## What you need to do
Rewrite every line of the entries below as a JSON list of strings, one string per line, leaving out any blank lines.

## Material supplied

■ ■ ■ ■ ■

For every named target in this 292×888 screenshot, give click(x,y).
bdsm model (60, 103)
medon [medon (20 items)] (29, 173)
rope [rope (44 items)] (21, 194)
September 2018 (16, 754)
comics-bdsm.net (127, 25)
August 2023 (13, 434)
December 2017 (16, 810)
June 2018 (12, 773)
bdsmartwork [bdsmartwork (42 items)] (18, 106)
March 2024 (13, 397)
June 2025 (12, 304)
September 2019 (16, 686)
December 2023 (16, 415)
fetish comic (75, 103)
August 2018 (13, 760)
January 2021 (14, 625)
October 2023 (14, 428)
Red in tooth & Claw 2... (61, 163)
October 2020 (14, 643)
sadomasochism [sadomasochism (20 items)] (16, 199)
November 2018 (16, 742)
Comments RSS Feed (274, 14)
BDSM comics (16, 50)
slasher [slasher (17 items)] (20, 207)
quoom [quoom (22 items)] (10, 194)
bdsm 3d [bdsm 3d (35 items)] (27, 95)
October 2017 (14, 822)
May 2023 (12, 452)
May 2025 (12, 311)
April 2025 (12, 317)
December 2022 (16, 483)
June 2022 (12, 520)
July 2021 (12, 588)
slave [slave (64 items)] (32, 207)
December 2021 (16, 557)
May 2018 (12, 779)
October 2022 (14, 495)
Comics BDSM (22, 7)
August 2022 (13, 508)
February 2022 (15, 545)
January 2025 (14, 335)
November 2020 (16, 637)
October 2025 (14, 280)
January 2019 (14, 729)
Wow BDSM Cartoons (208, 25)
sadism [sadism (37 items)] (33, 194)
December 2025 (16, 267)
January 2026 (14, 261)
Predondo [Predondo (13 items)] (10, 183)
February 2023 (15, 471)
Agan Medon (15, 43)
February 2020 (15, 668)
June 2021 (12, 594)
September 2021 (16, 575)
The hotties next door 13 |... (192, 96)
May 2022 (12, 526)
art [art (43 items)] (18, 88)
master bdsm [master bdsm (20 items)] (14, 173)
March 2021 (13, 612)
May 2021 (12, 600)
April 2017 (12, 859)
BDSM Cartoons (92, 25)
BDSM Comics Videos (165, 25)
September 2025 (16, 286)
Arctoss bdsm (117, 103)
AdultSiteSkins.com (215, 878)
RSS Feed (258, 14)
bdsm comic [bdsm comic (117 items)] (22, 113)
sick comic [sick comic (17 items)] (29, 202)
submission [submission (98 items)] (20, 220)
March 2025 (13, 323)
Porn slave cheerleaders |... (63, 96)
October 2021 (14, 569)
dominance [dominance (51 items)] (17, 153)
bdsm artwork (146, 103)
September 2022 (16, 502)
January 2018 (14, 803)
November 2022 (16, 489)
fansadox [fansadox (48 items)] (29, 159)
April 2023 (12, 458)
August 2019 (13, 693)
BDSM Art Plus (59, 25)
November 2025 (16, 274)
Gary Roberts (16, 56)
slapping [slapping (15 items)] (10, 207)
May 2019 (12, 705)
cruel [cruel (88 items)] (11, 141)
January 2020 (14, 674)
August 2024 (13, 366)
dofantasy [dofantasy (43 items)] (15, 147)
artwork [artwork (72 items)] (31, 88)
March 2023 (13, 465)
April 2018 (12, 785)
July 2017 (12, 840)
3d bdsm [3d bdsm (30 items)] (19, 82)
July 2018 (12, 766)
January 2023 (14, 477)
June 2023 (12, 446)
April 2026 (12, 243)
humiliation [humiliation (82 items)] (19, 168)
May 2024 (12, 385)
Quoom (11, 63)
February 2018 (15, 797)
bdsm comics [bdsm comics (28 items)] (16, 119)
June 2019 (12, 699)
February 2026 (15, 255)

■ ■ ■ ■ ■

## Exercise result
[
  "For every named target in this 292×888 screenshot, give click(x,y).",
  "bdsm model (60, 103)",
  "medon [medon (20 items)] (29, 173)",
  "rope [rope (44 items)] (21, 194)",
  "September 2018 (16, 754)",
  "comics-bdsm.net (127, 25)",
  "August 2023 (13, 434)",
  "December 2017 (16, 810)",
  "June 2018 (12, 773)",
  "bdsmartwork [bdsmartwork (42 items)] (18, 106)",
  "March 2024 (13, 397)",
  "June 2025 (12, 304)",
  "September 2019 (16, 686)",
  "December 2023 (16, 415)",
  "fetish comic (75, 103)",
  "August 2018 (13, 760)",
  "January 2021 (14, 625)",
  "October 2023 (14, 428)",
  "Red in tooth & Claw 2... (61, 163)",
  "October 2020 (14, 643)",
  "sadomasochism [sadomasochism (20 items)] (16, 199)",
  "November 2018 (16, 742)",
  "Comments RSS Feed (274, 14)",
  "BDSM comics (16, 50)",
  "slasher [slasher (17 items)] (20, 207)",
  "quoom [quoom (22 items)] (10, 194)",
  "bdsm 3d [bdsm 3d (35 items)] (27, 95)",
  "October 2017 (14, 822)",
  "May 2023 (12, 452)",
  "May 2025 (12, 311)",
  "April 2025 (12, 317)",
  "December 2022 (16, 483)",
  "June 2022 (12, 520)",
  "July 2021 (12, 588)",
  "slave [slave (64 items)] (32, 207)",
  "December 2021 (16, 557)",
  "May 2018 (12, 779)",
  "October 2022 (14, 495)",
  "Comics BDSM (22, 7)",
  "August 2022 (13, 508)",
  "February 2022 (15, 545)",
  "January 2025 (14, 335)",
  "November 2020 (16, 637)",
  "October 2025 (14, 280)",
  "January 2019 (14, 729)",
  "Wow BDSM Cartoons (208, 25)",
  "sadism [sadism (37 items)] (33, 194)",
  "December 2025 (16, 267)",
  "January 2026 (14, 261)",
  "Predondo [Predondo (13 items)] (10, 183)",
  "February 2023 (15, 471)",
  "Agan Medon (15, 43)",
  "February 2020 (15, 668)",
  "June 2021 (12, 594)",
  "September 2021 (16, 575)",
  "The hotties next door 13 |... (192, 96)",
  "May 2022 (12, 526)",
  "art [art (43 items)] (18, 88)",
  "master bdsm [master bdsm (20 items)] (14, 173)",
  "March 2021 (13, 612)",
  "May 2021 (12, 600)",
  "April 2017 (12, 859)",
  "BDSM Cartoons (92, 25)",
  "BDSM Comics Videos (165, 25)",
  "September 2025 (16, 286)",
  "Arctoss bdsm (117, 103)",
  "AdultSiteSkins.com (215, 878)",
  "RSS Feed (258, 14)",
  "bdsm comic [bdsm comic (117 items)] (22, 113)",
  "sick comic [sick comic (17 items)] (29, 202)",
  "submission [submission (98 items)] (20, 220)",
  "March 2025 (13, 323)",
  "Porn slave cheerleaders |... (63, 96)",
  "October 2021 (14, 569)",
  "dominance [dominance (51 items)] (17, 153)",
  "bdsm artwork (146, 103)",
  "September 2022 (16, 502)",
  "January 2018 (14, 803)",
  "November 2022 (16, 489)",
  "fansadox [fansadox (48 items)] (29, 159)",
  "April 2023 (12, 458)",
  "August 2019 (13, 693)",
  "BDSM Art Plus (59, 25)",
  "November 2025 (16, 274)",
  "Gary Roberts (16, 56)",
  "slapping [slapping (15 items)] (10, 207)",
  "May 2019 (12, 705)",
  "cruel [cruel (88 items)] (11, 141)",
  "January 2020 (14, 674)",
  "August 2024 (13, 366)",
  "dofantasy [dofantasy (43 items)] (15, 147)",
  "artwork [artwork (72 items)] (31, 88)",
  "March 2023 (13, 465)",
  "April 2018 (12, 785)",
  "July 2017 (12, 840)",
  "3d bdsm [3d bdsm (30 items)] (19, 82)",
  "July 2018 (12, 766)",
  "January 2023 (14, 477)",
  "June 2023 (12, 446)",
  "April 2026 (12, 243)",
  "humiliation [humiliation (82 items)] (19, 168)",
  "May 2024 (12, 385)",
  "Quoom (11, 63)",
  "February 2018 (15, 797)",
  "bdsm comics [bdsm comics (28 items)] (16, 119)",
  "June 2019 (12, 699)",
  "February 2026 (15, 255)"
]